▸ Task directions: Please put the lines of the records below into a numbered list, leaving out any blank lines.

[Data items]
____

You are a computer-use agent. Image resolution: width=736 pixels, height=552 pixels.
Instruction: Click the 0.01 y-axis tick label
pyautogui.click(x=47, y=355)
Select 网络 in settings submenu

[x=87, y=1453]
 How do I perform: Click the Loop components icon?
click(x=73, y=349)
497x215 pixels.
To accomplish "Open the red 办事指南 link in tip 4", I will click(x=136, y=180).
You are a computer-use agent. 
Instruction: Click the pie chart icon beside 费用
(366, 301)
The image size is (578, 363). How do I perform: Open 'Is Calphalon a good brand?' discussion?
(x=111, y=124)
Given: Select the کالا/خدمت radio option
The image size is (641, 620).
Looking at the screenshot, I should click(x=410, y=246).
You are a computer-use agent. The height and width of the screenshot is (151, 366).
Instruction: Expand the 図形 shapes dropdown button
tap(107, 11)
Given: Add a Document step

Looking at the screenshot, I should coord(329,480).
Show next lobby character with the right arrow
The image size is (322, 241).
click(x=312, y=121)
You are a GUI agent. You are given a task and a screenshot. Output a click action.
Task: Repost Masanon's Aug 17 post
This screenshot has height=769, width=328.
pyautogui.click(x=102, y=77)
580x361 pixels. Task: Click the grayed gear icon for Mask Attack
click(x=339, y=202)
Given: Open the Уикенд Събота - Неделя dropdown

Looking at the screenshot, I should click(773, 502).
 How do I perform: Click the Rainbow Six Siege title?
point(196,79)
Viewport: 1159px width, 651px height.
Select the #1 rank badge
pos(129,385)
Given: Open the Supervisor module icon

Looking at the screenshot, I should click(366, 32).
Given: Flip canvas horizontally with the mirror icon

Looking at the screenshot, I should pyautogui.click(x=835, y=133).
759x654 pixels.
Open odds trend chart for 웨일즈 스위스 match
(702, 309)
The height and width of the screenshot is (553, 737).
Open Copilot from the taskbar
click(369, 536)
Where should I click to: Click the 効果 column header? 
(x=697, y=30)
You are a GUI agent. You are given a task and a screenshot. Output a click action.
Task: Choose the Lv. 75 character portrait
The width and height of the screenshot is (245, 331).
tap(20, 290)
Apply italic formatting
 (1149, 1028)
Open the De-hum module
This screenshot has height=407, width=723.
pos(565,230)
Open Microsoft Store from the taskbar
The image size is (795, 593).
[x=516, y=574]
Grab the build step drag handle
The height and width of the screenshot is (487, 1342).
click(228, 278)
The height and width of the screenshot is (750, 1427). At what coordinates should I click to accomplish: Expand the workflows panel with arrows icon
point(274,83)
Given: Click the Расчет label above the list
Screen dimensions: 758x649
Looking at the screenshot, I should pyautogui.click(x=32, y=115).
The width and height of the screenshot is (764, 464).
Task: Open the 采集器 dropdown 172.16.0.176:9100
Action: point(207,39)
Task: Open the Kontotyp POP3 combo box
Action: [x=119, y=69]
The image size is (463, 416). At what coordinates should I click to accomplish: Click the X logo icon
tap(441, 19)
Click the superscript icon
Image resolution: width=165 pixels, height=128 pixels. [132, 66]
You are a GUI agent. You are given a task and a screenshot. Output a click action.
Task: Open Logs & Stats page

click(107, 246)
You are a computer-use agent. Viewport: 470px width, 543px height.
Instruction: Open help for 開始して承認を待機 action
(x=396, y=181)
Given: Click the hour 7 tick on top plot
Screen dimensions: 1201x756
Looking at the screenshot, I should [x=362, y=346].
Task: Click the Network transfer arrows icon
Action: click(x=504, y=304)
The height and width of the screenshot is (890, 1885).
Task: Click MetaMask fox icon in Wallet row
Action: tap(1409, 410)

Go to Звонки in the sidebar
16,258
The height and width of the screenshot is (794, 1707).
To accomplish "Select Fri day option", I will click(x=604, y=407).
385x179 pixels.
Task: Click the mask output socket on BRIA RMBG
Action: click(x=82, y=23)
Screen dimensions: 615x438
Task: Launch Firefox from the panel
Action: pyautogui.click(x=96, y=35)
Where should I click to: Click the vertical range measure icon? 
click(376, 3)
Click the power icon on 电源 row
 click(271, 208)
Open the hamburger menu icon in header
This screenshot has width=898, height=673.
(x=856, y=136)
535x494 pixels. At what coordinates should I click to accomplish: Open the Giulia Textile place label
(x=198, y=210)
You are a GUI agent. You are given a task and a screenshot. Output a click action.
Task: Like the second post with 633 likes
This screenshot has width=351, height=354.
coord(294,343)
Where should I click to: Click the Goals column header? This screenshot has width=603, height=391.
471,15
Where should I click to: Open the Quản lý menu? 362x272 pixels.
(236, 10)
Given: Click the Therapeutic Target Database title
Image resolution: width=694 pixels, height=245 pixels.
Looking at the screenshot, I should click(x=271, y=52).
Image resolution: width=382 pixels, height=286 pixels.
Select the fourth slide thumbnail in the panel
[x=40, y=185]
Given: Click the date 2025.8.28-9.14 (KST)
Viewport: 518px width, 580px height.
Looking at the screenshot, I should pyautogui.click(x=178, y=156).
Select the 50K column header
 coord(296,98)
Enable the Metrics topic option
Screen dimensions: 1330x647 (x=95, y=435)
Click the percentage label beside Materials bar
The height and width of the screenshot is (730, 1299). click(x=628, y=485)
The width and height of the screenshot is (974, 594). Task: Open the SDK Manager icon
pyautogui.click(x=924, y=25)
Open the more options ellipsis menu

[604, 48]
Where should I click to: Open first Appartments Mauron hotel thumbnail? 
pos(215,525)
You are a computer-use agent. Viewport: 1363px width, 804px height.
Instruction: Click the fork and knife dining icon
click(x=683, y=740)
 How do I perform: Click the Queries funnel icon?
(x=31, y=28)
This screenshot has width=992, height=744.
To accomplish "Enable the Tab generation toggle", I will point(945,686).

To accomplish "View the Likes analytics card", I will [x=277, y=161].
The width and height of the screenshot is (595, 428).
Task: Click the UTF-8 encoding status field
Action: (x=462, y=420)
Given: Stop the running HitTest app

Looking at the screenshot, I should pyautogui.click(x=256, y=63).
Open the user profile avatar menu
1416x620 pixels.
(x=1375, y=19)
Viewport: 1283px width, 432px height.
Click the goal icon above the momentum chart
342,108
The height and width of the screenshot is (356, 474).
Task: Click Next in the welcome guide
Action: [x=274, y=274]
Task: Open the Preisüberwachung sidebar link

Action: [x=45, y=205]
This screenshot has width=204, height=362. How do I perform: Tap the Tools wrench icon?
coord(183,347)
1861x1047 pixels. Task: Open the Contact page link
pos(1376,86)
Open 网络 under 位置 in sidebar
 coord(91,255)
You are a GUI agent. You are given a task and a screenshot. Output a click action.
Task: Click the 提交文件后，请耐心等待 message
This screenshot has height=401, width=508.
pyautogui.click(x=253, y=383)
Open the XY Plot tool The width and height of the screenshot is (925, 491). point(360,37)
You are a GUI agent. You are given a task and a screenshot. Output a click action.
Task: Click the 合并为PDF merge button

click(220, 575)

____

▸ Finished answer:
1. You are a computer-use agent. Image resolution: width=736 pixels, height=552 pixels.
2. Instruction: Click the 0.01 y-axis tick label
3. pyautogui.click(x=47, y=355)
4. Select 网络 in settings submenu
5. [x=87, y=1453]
6.  How do I perform: Click the Loop components icon?
7. click(x=73, y=349)
8. 497x215 pixels.
9. To accomplish "Open the red 办事指南 link in tip 4", I will click(x=136, y=180).
10. You are a computer-use agent. 
11. Instruction: Click the pie chart icon beside 费用
12. (366, 301)
13. The image size is (578, 363). How do I perform: Open 'Is Calphalon a good brand?' discussion?
14. (x=111, y=124)
15. Given: Select the کالا/خدمت radio option
16. The image size is (641, 620).
17. Looking at the screenshot, I should click(x=410, y=246).
18. You are a computer-use agent. The height and width of the screenshot is (151, 366).
19. Instruction: Expand the 図形 shapes dropdown button
20. tap(107, 11)
21. Given: Add a Document step
22. Looking at the screenshot, I should coord(329,480).
23. Show next lobby character with the right arrow
24. The image size is (322, 241).
25. click(x=312, y=121)
26. You are a GUI agent. You are given a task and a screenshot. Output a click action.
27. Task: Repost Masanon's Aug 17 post
28. This screenshot has height=769, width=328.
29. pyautogui.click(x=102, y=77)
30. 580x361 pixels. Task: Click the grayed gear icon for Mask Attack
31. click(x=339, y=202)
32. Given: Open the Уикенд Събота - Неделя dropdown
33. Looking at the screenshot, I should click(773, 502).
34.  How do I perform: Click the Rainbow Six Siege title?
35. point(196,79)
36. Viewport: 1159px width, 651px height.
37. Select the #1 rank badge
38. pos(129,385)
39. Given: Open the Supervisor module icon
40. Looking at the screenshot, I should click(366, 32).
41. Given: Flip canvas horizontally with the mirror icon
42. Looking at the screenshot, I should pyautogui.click(x=835, y=133).
43. 759x654 pixels.
44. Open odds trend chart for 웨일즈 스위스 match
45. (702, 309)
46. The height and width of the screenshot is (553, 737).
47. Open Copilot from the taskbar
48. click(369, 536)
49. Where should I click to: Click the 効果 column header? 
50. (x=697, y=30)
51. You are a GUI agent. You are given a task and a screenshot. Output a click action.
52. Task: Choose the Lv. 75 character portrait
53. The width and height of the screenshot is (245, 331).
54. tap(20, 290)
55. Apply italic formatting
56.  (1149, 1028)
57. Open the De-hum module
58. This screenshot has height=407, width=723.
59. pos(565,230)
60. Open Microsoft Store from the taskbar
61. The image size is (795, 593).
62. [x=516, y=574]
63. Grab the build step drag handle
64. The height and width of the screenshot is (487, 1342).
65. click(228, 278)
66. The height and width of the screenshot is (750, 1427). At what coordinates should I click to accomplish: Expand the workflows panel with arrows icon
67. point(274,83)
68. Given: Click the Расчет label above the list
69. Screen dimensions: 758x649
70. Looking at the screenshot, I should pyautogui.click(x=32, y=115).
71. The width and height of the screenshot is (764, 464).
72. Task: Open the 采集器 dropdown 172.16.0.176:9100
73. Action: point(207,39)
74. Task: Open the Kontotyp POP3 combo box
75. Action: [x=119, y=69]
76. The image size is (463, 416). At what coordinates should I click to accomplish: Click the X logo icon
77. tap(441, 19)
78. Click the superscript icon
79. Image resolution: width=165 pixels, height=128 pixels. [132, 66]
80. You are a GUI agent. You are given a task and a screenshot. Output a click action.
81. Task: Open Logs & Stats page
82. click(107, 246)
83. You are a computer-use agent. Viewport: 470px width, 543px height.
84. Instruction: Open help for 開始して承認を待機 action
85. (x=396, y=181)
86. Given: Click the hour 7 tick on top plot
87. Screen dimensions: 1201x756
88. Looking at the screenshot, I should [x=362, y=346].
89. Task: Click the Network transfer arrows icon
90. Action: click(x=504, y=304)
91. The height and width of the screenshot is (890, 1885).
92. Task: Click MetaMask fox icon in Wallet row
93. Action: tap(1409, 410)
94. Go to Звонки in the sidebar
95. 16,258
96. The height and width of the screenshot is (794, 1707).
97. To accomplish "Select Fri day option", I will click(x=604, y=407).
98. 385x179 pixels.
99. Task: Click the mask output socket on BRIA RMBG
100. Action: click(x=82, y=23)
101. Screen dimensions: 615x438
102. Task: Launch Firefox from the panel
103. Action: pyautogui.click(x=96, y=35)
104. Where should I click to: Click the vertical range measure icon? 
105. click(376, 3)
106. Click the power icon on 电源 row
107.  click(271, 208)
108. Open the hamburger menu icon in header
109. This screenshot has width=898, height=673.
110. (x=856, y=136)
111. 535x494 pixels. At what coordinates should I click to accomplish: Open the Giulia Textile place label
112. (x=198, y=210)
113. You are a GUI agent. You are given a task and a screenshot. Output a click action.
114. Task: Like the second post with 633 likes
115. This screenshot has width=351, height=354.
116. coord(294,343)
117. Where should I click to: Click the Goals column header? This screenshot has width=603, height=391.
118. 471,15
119. Where should I click to: Open the Quản lý menu? 362x272 pixels.
120. (236, 10)
121. Given: Click the Therapeutic Target Database title
122. Image resolution: width=694 pixels, height=245 pixels.
123. Looking at the screenshot, I should click(x=271, y=52).
124. Image resolution: width=382 pixels, height=286 pixels.
125. Select the fourth slide thumbnail in the panel
126. [x=40, y=185]
127. Given: Click the date 2025.8.28-9.14 (KST)
128. Viewport: 518px width, 580px height.
129. Looking at the screenshot, I should pyautogui.click(x=178, y=156).
130. Select the 50K column header
131.  coord(296,98)
132. Enable the Metrics topic option
133. Screen dimensions: 1330x647 (x=95, y=435)
134. Click the percentage label beside Materials bar
135. The height and width of the screenshot is (730, 1299). click(x=628, y=485)
136. The width and height of the screenshot is (974, 594). Task: Open the SDK Manager icon
137. pyautogui.click(x=924, y=25)
138. Open the more options ellipsis menu
139. [604, 48]
140. Where should I click to: Open first Appartments Mauron hotel thumbnail? 
141. pos(215,525)
142. You are a computer-use agent. Viewport: 1363px width, 804px height.
143. Instruction: Click the fork and knife dining icon
144. click(x=683, y=740)
145.  How do I perform: Click the Queries funnel icon?
146. (x=31, y=28)
147. This screenshot has width=992, height=744.
148. To accomplish "Enable the Tab generation toggle", I will point(945,686).
149. To accomplish "View the Likes analytics card", I will [x=277, y=161].
150. The width and height of the screenshot is (595, 428).
151. Task: Click the UTF-8 encoding status field
152. Action: (x=462, y=420)
153. Given: Stop the running HitTest app
154. Looking at the screenshot, I should pyautogui.click(x=256, y=63).
155. Open the user profile avatar menu
156. 1416x620 pixels.
157. (x=1375, y=19)
158. Viewport: 1283px width, 432px height.
159. Click the goal icon above the momentum chart
160. 342,108
161. The height and width of the screenshot is (356, 474).
162. Task: Click Next in the welcome guide
163. Action: [x=274, y=274]
164. Task: Open the Preisüberwachung sidebar link
165. Action: [x=45, y=205]
166. This screenshot has width=204, height=362. How do I perform: Tap the Tools wrench icon?
167. coord(183,347)
168. 1861x1047 pixels. Task: Open the Contact page link
169. pos(1376,86)
170. Open 网络 under 位置 in sidebar
171.  coord(91,255)
172. You are a GUI agent. You are given a task and a screenshot. Output a click action.
173. Task: Click the 提交文件后，请耐心等待 message
174. This screenshot has height=401, width=508.
175. pyautogui.click(x=253, y=383)
176. Open the XY Plot tool The width and height of the screenshot is (925, 491). point(360,37)
177. You are a GUI agent. You are given a task and a screenshot. Output a click action.
178. Task: Click the 合并为PDF merge button
179. click(220, 575)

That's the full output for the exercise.